Restate word for word the lines in the listing below, starting at the line containing "Given: Close the image tab with X icon" and ending at the line containing "Image resolution: width=669", both included; leave out the rest.

EXERCISE INPUTS START

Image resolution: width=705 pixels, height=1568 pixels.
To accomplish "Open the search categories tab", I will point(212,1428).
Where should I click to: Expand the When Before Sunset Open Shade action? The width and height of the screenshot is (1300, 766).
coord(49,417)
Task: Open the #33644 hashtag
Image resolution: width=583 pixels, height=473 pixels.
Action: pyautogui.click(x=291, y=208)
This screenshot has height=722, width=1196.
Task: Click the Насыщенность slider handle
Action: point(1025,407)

EXERCISE INPUTS END
EXERCISE INPUTS START

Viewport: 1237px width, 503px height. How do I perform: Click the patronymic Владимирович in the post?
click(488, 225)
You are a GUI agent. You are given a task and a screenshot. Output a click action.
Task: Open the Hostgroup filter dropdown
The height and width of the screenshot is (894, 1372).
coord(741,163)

EXERCISE INPUTS END
EXERCISE INPUTS START

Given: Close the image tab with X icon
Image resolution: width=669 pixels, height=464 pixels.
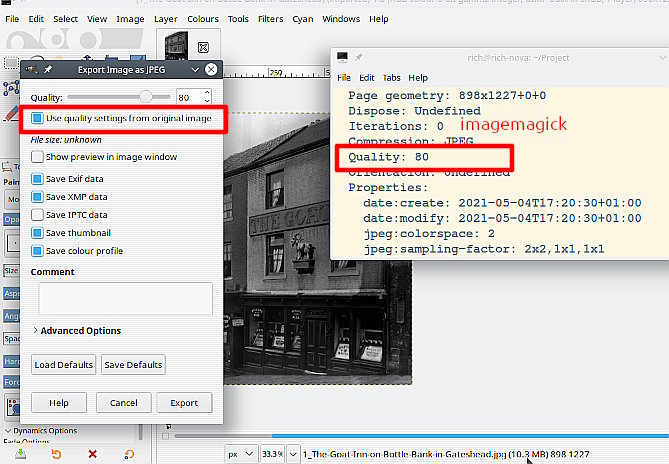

EXERCISE INPUTS END

**ANSWER SECTION:**
Given: Close the image tab with X icon
Image resolution: width=669 pixels, height=464 pixels.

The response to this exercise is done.